Records from a dataset:
<<<<

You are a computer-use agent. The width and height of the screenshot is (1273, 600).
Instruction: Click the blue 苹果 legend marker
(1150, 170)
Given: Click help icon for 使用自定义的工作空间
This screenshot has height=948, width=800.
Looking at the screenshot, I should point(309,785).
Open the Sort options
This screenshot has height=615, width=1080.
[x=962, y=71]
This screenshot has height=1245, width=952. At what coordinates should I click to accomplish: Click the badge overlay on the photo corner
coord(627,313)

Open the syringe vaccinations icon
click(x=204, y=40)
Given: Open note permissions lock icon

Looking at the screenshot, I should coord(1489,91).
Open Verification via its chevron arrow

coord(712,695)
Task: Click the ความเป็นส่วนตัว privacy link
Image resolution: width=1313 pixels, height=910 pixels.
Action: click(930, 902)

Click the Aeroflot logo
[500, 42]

>>>>

◆ **Brief**: The expected output is the complete data, repeated exactly.

◆ **Response for this exercise**:
You are a computer-use agent. The width and height of the screenshot is (1273, 600).
Instruction: Click the blue 苹果 legend marker
(1150, 170)
Given: Click help icon for 使用自定义的工作空间
This screenshot has height=948, width=800.
Looking at the screenshot, I should point(309,785).
Open the Sort options
This screenshot has height=615, width=1080.
[x=962, y=71]
This screenshot has height=1245, width=952. At what coordinates should I click to accomplish: Click the badge overlay on the photo corner
coord(627,313)

Open the syringe vaccinations icon
click(x=204, y=40)
Given: Open note permissions lock icon

Looking at the screenshot, I should coord(1489,91).
Open Verification via its chevron arrow

coord(712,695)
Task: Click the ความเป็นส่วนตัว privacy link
Image resolution: width=1313 pixels, height=910 pixels.
Action: click(930, 902)

Click the Aeroflot logo
[500, 42]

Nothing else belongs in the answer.